◆ What you will do ◆
Only lines with the word "computer" belong in the answer; copy them from the records below.

Stored entries:

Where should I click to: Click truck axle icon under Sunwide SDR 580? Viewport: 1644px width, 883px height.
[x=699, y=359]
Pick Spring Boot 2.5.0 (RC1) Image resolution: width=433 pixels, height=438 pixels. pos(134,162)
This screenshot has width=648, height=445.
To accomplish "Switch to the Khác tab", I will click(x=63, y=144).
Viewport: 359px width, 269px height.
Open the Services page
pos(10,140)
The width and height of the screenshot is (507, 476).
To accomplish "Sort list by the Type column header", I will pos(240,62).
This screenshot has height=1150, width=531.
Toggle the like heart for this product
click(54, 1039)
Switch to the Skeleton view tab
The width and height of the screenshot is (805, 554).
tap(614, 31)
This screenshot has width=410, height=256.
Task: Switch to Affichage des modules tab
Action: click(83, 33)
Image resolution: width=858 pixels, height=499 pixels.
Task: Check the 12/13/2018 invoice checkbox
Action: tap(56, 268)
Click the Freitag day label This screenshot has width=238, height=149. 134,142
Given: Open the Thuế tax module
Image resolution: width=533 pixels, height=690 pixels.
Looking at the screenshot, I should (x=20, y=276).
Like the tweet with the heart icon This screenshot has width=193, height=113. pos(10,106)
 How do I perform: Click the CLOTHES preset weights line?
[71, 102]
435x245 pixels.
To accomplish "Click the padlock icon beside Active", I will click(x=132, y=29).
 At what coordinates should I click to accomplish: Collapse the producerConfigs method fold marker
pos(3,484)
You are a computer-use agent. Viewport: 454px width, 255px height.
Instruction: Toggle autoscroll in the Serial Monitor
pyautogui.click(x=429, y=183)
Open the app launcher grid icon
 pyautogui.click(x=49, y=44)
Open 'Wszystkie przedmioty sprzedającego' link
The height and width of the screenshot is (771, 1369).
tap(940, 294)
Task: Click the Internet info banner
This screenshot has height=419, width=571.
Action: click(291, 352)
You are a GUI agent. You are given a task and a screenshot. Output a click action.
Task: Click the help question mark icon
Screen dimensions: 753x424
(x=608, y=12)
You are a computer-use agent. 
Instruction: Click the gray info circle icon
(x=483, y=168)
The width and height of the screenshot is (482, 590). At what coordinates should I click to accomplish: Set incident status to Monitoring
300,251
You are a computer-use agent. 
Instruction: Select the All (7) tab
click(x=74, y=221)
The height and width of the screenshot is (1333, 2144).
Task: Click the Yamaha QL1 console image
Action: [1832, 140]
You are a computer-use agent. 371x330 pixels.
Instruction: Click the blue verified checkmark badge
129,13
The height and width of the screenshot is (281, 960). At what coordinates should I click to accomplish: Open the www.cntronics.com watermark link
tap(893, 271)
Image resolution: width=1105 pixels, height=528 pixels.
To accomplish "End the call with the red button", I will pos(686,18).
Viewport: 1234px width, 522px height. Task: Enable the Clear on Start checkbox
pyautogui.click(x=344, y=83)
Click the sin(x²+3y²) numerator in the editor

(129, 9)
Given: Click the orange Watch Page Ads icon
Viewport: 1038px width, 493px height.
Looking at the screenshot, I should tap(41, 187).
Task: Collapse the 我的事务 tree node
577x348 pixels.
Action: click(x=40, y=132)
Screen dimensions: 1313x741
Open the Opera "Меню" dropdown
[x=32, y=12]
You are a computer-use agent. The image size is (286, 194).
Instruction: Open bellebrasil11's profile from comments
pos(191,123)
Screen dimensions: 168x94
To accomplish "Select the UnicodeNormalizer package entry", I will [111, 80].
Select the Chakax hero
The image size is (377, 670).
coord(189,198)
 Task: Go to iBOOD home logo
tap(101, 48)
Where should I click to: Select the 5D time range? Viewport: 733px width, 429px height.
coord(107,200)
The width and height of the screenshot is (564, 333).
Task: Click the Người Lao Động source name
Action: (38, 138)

◆ Written reply ◆
You are a computer-use agent. Viewport: 454px width, 255px height.
You are a computer-use agent. 
You are a computer-use agent. 
You are a computer-use agent. 371x330 pixels.
You are a computer-use agent. The image size is (286, 194).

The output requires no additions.